A 2015 Cochrane Review supported previous data, finding significant pain relief in 25 percent of neuropathic pain patients at the cost of a similar proportion reporting at least one adverse event. (Cochrane Database Syst Rev 2015 Jul 6;; https://bit.ly/2qkjvH1.) A separate meta-analysis investigating amitriptyline's effectiveness in fibromyalgia identified an essentially identical response. (Cochrane Database Syst Rev 2015 Jul 6;; https://bit.ly/2ETSC75.) In beautiful Bayesian prose, the authors wrote, “Amitriptyline probably does give really good pain relief to some people...but will not work for most people.” They went on to argue that “amitriptyline should continue to be used...but we should be cognizant of the fact that only a small number of people will achieve satisfactory pain relief.”
The incredible perceptiveness of these statements strikes at the heart of the dichotomy of our Australian investigators' recommendations. The trials we perform, study, and interpret are designed to evaluate effectiveness across a wide population and by necessity gloss over the granularity and individuality that can make a profound difference at the bedside.

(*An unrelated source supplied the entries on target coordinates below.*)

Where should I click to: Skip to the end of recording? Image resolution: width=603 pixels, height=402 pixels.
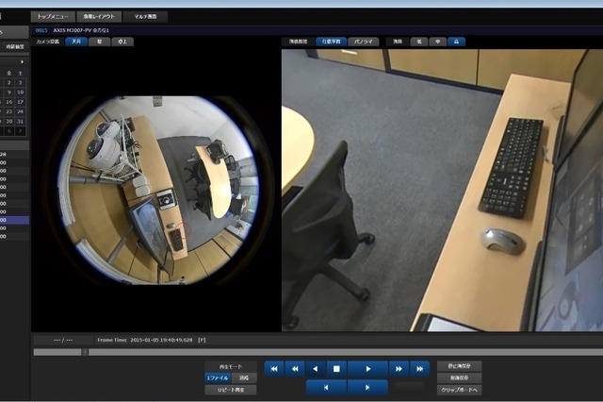[419, 369]
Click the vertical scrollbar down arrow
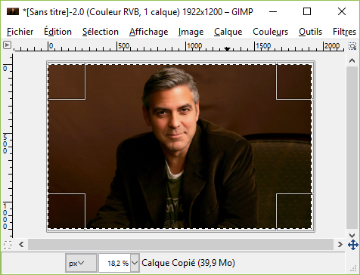360x275 pixels. (352, 235)
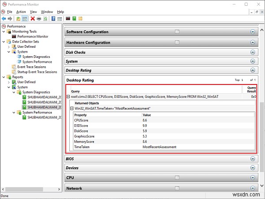
Task: Expand the Network section arrow
Action: click(x=253, y=188)
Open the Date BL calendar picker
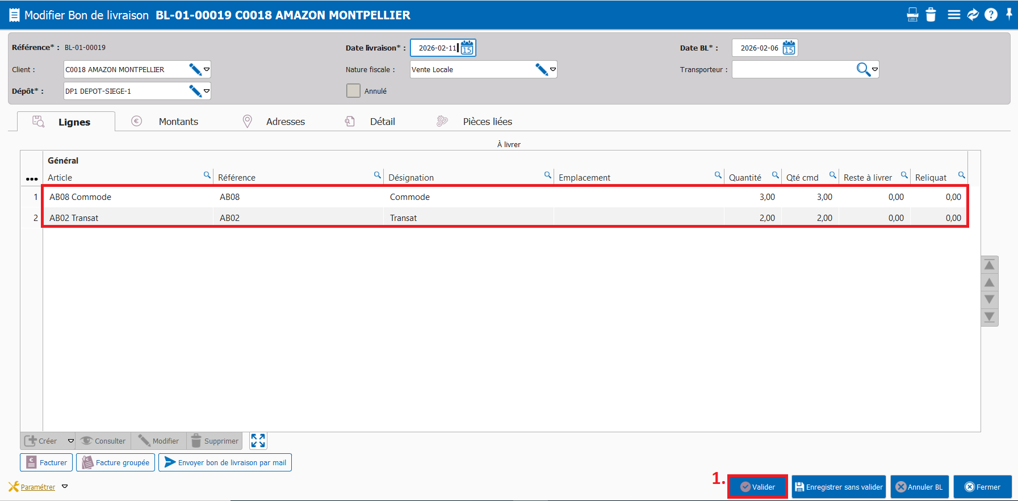1018x501 pixels. (x=789, y=48)
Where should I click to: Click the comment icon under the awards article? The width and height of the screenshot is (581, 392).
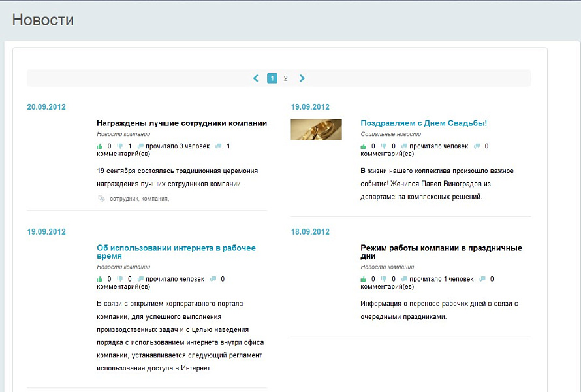218,145
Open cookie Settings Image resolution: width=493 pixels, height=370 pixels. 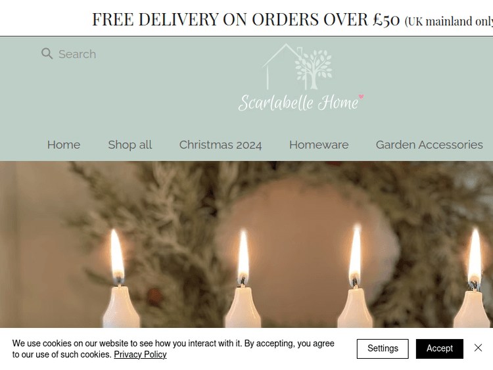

Recognition of these limitations and synthesis of emerging data with clinical experience, patient values, and collated literature allows a more mature application of the information—the evidence-based, patient-centered approach that we laud and toward which we strive.

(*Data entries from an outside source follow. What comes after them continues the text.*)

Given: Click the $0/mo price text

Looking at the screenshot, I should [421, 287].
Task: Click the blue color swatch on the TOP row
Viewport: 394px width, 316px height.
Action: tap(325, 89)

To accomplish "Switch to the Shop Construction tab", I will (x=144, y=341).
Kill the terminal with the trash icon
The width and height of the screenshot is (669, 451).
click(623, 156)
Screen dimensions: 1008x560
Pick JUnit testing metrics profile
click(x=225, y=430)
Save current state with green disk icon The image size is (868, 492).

Consider the clinical condition of chronic low back pain, the population investigated by the Australian researchers. These patients are frequently seen in the ED, and can suffer from a catalog of agonizing precipitants—sprains, strains, disc pathology, radiculopathy, and stenosis, to name a few. It is unreasonable and unfair to call upon a single agent to beat back a horde of painful pestilence, and trial upon trial has proven that the diverse causes of back pain are refractory to intervention, with orphenadrine, methocarbamol, diazepam, cyclobenzaprine, and even oxycodone/acetaminophen all falling short in large investigations. (Ann Emerg Med 2018;71:348; Ann Emerg Med 2017;70:169; http://bit.ly/2JsH2hT; JAMA 2015;314:1572; http://bit.ly/2JsH2hT.) But interventions often succeed when confined to a narrow and directed population. (Spine 1997;22:2323; http://bit.ly/2qlDkOw.)
Pain is a heterogenous, complex, and dynamic clinical condition that requires an informed but tailored approach. Caution and skepticism remain the watchwords of safe implementation, but acknowledgement of the limitations in the questions we ask fosters a mature synthesis of the literature with experience, and allows the best outcomes for patient and physician.
The role of amitriptyline in treating pain remains unchanged with the publication of this latest RCT, but to borrow from our pragmatic Cochrane authors from 2015: “Amitriptyline probably does give really good pain relief to some people,” but won't work for everyone. It merits a place in every emergency physician's analgesic armamentarium, but we should remain aware of its limitations and the likelihood that only a small number of our patients given this drug will achieve satisfactory pain relief.